Back in the Rozycki Bazaar, everyone BIRN spoke to was quick to point out that prices are rising all around the world, rather than this being a unique problem to Poland. One of the hawkers, a retired women who keeps a shoe stall as a side business, had nothing but praise for the government: pensions are indexed to inflation in Poland and PiS has been offering supplementary pensions each year as elderly voters are part of its key electorate.

Someone else to blame

Rather than rail against the government, people’s frustration seems to be slowing turning against the millions of Ukrainian refugees that fled to Poland after Russia’s invasion in late February. More than 3 million have crossed the border into Poland in total, with about half estimated to have remained.

Malgorzata, the clothes seller at Rozycki, complains that the government is not doing enough for small business owners like herself who are struggling, while at the same time spending money on refugees.

“That money is mine,” she says, referring to the child benefit the Polish state is now paying to Ukrainian families with children at the same level as to Polish families.

That same attitude could be heard among clients of the charity shop OCH Dzielnia, in the Ochota district of Warsaw, where lower income Poles can pick up food and clothes for free.

“I wanted to pass in front of the line at the shop because the kids’ ice-creams were melting, but this Ukrainian woman was sitting there with her beer not letting us through,” a Polish mother complains to another, as they both sift through piles of children’s clothes. “All the things we do for them, and this is the gratitude they show to us.”

Malgorzata Kuleszka, the administrator of the shop, says that she’s been hearing more and more complaints from Polish clients about Ukrainian refugees over the past few weeks.

Time will tell

In addition to rising supermarket costs and higher bills, the focus of public debate in Poland has centred on the explosion in interest rates for people with mortgages, as a result of the monthly increases to the reference rate by the central bank.

In some cases, like the aforementioned Malgorzata, people have seen their monthly rate increase by as much as 200-250 euros in the space of just a few months.

But, as Michal Brzezinski points out, the government has been paying attention to these people – it’s usually the middle class who have mortgages – because they usually turn up to vote.

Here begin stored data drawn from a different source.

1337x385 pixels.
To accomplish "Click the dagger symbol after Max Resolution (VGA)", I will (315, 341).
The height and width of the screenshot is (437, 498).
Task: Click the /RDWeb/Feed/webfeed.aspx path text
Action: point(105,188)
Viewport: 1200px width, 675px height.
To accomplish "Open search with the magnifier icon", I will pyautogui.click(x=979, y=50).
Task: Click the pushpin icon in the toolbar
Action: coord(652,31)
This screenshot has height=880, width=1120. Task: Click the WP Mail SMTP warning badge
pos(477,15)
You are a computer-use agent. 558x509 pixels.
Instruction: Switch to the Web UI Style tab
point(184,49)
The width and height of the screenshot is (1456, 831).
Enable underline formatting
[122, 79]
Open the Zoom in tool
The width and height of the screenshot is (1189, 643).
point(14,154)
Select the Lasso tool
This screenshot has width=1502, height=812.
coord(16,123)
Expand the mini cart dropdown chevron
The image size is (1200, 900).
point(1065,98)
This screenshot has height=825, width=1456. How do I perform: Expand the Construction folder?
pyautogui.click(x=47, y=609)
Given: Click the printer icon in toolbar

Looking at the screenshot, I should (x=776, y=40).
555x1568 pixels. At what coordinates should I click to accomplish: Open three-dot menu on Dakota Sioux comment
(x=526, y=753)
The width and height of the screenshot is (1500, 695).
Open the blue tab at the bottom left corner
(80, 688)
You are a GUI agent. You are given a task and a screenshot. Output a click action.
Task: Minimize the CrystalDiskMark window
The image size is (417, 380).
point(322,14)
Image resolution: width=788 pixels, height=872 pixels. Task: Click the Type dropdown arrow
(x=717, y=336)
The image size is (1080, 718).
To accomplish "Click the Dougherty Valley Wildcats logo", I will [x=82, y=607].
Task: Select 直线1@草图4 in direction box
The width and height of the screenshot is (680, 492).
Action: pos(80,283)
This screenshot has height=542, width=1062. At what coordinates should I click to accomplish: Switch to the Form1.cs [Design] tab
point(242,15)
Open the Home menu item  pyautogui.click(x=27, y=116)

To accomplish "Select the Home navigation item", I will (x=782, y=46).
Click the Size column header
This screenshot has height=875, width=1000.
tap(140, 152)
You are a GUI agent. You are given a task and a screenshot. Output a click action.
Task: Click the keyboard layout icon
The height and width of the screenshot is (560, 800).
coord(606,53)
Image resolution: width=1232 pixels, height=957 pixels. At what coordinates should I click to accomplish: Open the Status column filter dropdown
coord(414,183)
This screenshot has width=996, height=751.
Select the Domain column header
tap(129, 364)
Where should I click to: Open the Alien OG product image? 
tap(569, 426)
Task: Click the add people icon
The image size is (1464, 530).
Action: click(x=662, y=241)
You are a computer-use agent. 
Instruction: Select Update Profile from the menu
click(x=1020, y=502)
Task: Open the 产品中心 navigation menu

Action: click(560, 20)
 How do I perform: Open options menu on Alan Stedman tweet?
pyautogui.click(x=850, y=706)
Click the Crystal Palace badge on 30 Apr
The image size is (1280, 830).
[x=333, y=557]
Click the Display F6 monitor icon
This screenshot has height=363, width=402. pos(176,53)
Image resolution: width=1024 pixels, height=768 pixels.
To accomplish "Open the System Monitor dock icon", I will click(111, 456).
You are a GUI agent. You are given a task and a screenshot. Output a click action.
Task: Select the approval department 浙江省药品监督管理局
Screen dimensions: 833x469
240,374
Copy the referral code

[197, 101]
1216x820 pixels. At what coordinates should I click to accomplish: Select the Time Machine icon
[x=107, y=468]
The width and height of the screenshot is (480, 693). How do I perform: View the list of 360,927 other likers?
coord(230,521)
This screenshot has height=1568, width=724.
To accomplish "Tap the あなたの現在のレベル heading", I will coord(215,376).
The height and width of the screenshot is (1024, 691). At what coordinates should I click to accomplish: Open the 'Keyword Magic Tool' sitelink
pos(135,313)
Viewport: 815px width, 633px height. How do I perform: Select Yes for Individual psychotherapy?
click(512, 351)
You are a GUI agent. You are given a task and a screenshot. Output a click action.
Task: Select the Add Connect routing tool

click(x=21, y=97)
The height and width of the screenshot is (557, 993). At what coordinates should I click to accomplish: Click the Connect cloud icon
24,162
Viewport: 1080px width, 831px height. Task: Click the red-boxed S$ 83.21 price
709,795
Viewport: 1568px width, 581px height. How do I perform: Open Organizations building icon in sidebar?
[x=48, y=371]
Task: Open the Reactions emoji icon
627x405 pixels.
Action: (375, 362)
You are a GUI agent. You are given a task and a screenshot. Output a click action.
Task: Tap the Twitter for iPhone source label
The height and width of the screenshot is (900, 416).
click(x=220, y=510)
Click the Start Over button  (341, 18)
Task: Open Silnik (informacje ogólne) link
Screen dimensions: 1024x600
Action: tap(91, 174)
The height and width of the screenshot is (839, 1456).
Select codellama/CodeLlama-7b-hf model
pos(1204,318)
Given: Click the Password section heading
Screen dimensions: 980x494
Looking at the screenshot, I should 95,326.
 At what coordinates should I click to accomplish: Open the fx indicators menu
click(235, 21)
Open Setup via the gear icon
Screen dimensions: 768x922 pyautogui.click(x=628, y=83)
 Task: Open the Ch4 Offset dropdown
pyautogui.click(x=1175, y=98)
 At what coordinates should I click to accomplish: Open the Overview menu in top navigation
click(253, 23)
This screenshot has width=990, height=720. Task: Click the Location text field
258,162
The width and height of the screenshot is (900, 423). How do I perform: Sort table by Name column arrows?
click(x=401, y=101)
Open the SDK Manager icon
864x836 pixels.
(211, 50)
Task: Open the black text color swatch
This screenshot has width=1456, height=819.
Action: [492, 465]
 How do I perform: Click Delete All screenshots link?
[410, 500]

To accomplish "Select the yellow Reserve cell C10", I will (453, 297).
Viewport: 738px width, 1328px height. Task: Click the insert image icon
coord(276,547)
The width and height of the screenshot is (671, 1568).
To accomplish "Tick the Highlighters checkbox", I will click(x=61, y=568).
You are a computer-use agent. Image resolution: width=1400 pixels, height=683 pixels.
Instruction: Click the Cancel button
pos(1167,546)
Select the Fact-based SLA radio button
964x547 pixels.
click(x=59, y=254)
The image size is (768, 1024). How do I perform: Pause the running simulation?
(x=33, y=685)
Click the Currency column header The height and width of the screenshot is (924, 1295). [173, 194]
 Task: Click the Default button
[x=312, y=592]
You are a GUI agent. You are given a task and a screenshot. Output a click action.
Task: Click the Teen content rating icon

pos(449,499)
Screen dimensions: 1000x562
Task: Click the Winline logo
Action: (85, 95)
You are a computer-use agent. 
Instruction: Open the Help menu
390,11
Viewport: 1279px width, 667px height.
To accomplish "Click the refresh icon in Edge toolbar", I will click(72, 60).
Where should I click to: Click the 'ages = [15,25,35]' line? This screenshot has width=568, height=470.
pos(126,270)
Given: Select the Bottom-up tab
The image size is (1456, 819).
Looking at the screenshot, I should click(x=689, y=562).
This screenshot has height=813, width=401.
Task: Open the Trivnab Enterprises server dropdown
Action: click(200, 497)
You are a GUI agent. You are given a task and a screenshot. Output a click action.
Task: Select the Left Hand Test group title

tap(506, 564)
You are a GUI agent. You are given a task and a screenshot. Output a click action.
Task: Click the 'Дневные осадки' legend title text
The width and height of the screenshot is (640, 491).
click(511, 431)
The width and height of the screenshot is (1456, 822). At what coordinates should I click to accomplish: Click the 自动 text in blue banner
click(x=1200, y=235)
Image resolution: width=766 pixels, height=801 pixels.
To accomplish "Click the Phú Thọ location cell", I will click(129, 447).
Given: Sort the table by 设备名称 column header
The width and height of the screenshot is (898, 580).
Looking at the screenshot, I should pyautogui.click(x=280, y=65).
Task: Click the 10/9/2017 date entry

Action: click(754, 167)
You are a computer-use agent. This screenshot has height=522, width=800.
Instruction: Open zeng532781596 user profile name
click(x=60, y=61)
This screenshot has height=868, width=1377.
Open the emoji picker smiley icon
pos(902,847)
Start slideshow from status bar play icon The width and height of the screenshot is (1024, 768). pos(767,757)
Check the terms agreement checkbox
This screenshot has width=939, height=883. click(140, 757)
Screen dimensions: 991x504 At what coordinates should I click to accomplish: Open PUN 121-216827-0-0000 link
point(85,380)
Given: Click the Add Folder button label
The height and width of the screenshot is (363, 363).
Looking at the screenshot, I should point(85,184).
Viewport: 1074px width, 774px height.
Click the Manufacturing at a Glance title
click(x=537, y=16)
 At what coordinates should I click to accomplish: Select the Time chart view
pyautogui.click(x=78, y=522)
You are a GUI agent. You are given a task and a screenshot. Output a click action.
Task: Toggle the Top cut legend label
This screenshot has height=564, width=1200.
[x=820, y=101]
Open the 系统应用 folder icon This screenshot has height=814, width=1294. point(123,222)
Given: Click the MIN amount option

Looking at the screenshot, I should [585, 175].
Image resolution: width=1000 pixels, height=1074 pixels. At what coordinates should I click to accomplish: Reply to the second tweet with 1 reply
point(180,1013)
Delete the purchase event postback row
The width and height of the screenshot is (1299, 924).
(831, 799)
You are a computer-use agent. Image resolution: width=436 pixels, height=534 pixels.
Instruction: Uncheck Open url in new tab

In a much talked about intervention at the European Business Congress in Katowice in April, Prime Minister Mateusz Morawiecki told a room full of bankers that they’d have to accept measures, such as “credit vacations” (temporarily suspending interest payments), to support society at large.

“Some other social categories are also well protected,” explains Brzezinski, “for example, families with children or pensioners.”

“It’s really the poorest, who account for about 5-10 per cent of Polish society, who are the most vulnerable,” the economist points out. “And among those who can be hurt significantly are particularly those families that live mostly on social welfare, because those transfers are not automatically indexed to inflation.”

Brzezinski says that unlike the measures targeting the banks which primarily help the middle class, he has not yet seen any government interventions aimed at supporting the poorest through this crisis. And that’s because, the economist says, “the poor living on benefits usually do not have high rates of electoral turnout, so they are not a priority for a government seeking reelection.”

Despite its public image as the party defending “the ordinary Pole”, this crisis shows PiS acting as just another vote-hungry party. “To maximize electoral output, PiS is focusing on the middle class, pensioners and families with children, forgetting about the poor, the group that is anyway invisible to the public,” Brzezinski’s says.